> [EXERCISE OBJECTIVE] Your answer should be the exact lines of the data below from the one containing "Click the IPv4 test files label" through the one containing "You are a computer-use agent. Image"; please include nothing else.

Stored data:
☆ ☆ ☆ ☆

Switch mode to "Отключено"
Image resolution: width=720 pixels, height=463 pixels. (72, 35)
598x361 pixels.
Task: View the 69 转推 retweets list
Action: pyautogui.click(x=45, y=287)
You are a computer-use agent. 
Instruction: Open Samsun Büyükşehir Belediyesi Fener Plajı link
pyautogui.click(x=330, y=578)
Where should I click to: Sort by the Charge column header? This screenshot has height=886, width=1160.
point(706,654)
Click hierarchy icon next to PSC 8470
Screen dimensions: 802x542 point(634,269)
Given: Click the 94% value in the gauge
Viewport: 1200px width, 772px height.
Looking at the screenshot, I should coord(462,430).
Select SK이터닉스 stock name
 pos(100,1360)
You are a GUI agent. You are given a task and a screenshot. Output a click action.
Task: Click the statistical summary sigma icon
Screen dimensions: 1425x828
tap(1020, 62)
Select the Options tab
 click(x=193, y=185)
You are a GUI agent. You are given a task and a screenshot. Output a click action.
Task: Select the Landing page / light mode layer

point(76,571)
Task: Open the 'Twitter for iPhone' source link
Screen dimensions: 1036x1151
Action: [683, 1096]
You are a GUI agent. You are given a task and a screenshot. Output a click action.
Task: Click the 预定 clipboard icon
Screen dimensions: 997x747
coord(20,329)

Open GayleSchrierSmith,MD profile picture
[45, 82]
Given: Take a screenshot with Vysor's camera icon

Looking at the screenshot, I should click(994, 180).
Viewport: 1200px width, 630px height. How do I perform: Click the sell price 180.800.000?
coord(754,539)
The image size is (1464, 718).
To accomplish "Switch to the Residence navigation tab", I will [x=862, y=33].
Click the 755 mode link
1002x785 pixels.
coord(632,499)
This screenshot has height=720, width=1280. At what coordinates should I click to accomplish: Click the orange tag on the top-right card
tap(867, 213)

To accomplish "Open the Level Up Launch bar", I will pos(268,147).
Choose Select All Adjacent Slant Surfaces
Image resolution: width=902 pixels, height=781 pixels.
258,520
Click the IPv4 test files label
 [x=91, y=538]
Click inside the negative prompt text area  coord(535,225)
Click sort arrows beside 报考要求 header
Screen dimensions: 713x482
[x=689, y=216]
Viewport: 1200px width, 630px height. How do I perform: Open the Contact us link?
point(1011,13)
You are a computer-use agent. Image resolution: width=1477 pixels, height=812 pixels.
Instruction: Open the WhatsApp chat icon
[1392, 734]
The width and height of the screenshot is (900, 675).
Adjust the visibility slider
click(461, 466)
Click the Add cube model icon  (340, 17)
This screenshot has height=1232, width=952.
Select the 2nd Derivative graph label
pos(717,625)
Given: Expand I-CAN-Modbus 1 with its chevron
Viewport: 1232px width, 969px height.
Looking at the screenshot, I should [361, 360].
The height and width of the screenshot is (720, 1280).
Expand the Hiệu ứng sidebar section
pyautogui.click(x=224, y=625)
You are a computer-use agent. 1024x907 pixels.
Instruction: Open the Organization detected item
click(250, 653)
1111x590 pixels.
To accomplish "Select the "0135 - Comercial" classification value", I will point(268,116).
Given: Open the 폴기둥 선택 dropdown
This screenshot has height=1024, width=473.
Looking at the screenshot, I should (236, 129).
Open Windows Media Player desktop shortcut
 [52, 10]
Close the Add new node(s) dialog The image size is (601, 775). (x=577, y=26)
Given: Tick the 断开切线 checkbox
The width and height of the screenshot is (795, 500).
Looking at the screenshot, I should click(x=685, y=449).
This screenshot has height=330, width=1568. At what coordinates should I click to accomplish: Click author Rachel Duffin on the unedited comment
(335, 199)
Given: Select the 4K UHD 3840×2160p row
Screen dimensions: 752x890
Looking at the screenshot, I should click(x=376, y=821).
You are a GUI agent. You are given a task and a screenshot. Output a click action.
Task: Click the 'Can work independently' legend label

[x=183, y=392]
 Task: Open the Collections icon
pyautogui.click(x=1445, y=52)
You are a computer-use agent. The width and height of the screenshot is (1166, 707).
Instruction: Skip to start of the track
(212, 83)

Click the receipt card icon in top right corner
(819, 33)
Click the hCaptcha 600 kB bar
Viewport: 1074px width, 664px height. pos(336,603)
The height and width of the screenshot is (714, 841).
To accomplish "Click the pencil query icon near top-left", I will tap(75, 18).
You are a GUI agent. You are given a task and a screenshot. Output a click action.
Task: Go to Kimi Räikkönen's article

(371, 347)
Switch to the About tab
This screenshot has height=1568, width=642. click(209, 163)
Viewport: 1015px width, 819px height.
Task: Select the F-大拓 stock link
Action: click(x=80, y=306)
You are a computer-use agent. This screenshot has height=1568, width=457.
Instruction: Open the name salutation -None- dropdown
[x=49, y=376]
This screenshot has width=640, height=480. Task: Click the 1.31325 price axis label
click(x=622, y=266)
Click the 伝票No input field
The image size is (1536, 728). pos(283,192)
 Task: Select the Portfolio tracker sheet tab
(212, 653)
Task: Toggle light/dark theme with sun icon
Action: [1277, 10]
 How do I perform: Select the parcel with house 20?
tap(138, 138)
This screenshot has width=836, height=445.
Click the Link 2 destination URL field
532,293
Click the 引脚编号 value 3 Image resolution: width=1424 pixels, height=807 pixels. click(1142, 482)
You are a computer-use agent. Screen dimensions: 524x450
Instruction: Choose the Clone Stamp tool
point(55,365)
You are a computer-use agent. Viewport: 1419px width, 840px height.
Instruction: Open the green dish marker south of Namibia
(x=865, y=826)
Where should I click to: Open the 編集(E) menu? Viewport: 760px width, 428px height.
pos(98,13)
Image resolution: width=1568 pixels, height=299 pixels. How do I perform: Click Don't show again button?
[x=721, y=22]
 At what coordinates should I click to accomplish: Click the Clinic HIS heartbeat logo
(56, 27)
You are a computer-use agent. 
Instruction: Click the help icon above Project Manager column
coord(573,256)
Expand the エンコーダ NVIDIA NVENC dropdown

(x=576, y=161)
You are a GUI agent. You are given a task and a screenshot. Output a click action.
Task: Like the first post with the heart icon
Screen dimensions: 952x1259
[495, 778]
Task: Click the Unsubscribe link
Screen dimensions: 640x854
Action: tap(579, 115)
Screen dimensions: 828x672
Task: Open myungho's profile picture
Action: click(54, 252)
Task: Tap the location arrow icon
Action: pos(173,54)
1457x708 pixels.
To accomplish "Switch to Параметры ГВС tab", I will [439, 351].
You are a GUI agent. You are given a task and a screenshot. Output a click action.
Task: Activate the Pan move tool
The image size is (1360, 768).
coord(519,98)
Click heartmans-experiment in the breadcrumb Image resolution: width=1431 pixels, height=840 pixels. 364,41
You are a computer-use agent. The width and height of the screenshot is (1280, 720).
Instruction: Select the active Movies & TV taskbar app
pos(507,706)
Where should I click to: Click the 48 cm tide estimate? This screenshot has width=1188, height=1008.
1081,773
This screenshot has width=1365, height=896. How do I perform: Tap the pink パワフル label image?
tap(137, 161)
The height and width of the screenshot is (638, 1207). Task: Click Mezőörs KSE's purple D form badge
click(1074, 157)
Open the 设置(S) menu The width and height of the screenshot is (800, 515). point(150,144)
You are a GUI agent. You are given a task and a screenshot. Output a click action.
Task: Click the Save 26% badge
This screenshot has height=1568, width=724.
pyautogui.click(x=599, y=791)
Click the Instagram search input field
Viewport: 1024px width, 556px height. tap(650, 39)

☆ ☆ ☆ ☆

> [SOLVED PROBLEM]
Click the IPv4 test files label
 [x=91, y=538]
Click inside the negative prompt text area  coord(535,225)
Click sort arrows beside 报考要求 header
Screen dimensions: 713x482
[x=689, y=216]
Viewport: 1200px width, 630px height. How do I perform: Open the Contact us link?
point(1011,13)
You are a computer-use agent. Image resolution: width=1477 pixels, height=812 pixels.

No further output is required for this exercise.